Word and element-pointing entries

-- Begin --

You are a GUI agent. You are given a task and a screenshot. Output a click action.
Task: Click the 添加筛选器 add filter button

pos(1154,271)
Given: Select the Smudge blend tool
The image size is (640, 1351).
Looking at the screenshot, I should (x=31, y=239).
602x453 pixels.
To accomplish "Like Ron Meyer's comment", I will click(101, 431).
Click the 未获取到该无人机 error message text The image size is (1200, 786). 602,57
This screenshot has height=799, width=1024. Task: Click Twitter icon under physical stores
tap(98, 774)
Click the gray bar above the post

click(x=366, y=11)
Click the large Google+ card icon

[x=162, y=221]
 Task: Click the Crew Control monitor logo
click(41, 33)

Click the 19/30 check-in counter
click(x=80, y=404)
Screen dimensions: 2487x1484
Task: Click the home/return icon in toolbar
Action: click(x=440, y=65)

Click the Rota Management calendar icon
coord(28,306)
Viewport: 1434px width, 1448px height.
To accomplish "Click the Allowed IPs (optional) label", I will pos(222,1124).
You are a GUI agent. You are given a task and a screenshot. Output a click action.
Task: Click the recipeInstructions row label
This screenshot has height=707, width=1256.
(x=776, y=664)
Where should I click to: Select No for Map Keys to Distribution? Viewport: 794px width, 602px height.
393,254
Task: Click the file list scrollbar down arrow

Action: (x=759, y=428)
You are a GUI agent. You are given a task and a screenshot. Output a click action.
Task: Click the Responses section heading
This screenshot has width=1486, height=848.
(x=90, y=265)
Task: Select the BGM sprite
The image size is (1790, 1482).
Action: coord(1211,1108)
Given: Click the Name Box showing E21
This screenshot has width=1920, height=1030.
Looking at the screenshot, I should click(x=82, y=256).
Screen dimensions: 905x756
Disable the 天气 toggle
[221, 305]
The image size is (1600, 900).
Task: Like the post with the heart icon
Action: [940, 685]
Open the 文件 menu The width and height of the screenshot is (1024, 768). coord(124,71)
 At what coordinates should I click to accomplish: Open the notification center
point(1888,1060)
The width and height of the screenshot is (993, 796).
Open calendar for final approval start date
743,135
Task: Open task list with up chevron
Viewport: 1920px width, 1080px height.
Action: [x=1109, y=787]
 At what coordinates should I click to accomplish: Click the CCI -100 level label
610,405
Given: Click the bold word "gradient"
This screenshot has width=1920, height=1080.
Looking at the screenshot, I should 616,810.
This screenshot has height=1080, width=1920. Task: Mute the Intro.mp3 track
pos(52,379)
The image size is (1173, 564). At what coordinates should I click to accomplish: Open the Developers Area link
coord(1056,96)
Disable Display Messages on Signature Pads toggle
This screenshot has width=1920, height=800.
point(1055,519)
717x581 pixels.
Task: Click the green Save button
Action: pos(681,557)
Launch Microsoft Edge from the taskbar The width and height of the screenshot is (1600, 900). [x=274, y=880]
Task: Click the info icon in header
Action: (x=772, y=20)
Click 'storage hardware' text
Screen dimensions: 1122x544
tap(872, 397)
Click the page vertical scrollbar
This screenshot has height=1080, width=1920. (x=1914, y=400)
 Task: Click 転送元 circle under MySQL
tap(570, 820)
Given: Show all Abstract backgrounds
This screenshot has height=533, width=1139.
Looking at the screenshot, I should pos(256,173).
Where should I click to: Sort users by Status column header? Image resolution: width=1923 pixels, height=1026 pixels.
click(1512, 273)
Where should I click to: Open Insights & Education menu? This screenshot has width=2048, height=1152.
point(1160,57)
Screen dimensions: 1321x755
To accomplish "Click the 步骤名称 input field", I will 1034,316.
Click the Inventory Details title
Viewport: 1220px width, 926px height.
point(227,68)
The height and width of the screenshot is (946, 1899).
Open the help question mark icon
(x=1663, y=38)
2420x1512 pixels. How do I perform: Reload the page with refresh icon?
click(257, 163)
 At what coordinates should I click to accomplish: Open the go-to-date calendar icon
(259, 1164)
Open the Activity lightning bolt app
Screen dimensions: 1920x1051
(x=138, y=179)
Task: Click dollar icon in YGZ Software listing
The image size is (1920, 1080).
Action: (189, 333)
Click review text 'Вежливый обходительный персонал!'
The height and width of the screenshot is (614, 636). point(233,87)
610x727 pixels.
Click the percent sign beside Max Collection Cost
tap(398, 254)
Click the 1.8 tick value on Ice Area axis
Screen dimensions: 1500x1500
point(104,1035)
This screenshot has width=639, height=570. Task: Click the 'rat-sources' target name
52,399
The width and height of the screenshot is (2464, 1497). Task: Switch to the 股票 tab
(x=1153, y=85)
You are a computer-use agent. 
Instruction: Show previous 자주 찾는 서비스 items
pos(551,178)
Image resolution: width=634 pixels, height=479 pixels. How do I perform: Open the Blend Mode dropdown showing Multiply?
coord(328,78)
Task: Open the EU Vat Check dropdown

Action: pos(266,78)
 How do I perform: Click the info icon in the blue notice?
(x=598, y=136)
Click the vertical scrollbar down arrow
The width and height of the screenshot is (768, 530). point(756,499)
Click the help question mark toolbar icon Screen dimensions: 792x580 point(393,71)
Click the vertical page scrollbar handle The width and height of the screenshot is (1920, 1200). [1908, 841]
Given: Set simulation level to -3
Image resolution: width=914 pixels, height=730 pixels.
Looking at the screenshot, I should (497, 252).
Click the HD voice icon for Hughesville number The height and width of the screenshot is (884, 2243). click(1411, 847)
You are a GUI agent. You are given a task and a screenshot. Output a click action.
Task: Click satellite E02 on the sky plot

-- End --

▶ [What you need to do]: Pick out every line in the items above that contains the string "should". Case counts.

▶ [Solution to this problem]:
Looking at the screenshot, I should (x=31, y=239).
Where should I click to: Select No for Map Keys to Distribution? Viewport: 794px width, 602px height.
Looking at the screenshot, I should click(x=82, y=256).
 At what coordinates should I click to accomplish: Open the notification center
 At what coordinates should I click to accomplish: Click the CCI -100 level label
Looking at the screenshot, I should 616,810.
The image size is (1173, 564). At what coordinates should I click to accomplish: Open the Developers Area link
Looking at the screenshot, I should pos(256,173).
Where should I click to: Sort users by Status column header? Image resolution: width=1923 pixels, height=1026 pixels.
Where should I click to: Open Insights & Education menu? This screenshot has width=2048, height=1152.
 At what coordinates should I click to accomplish: Open the go-to-date calendar icon
Looking at the screenshot, I should (497, 252).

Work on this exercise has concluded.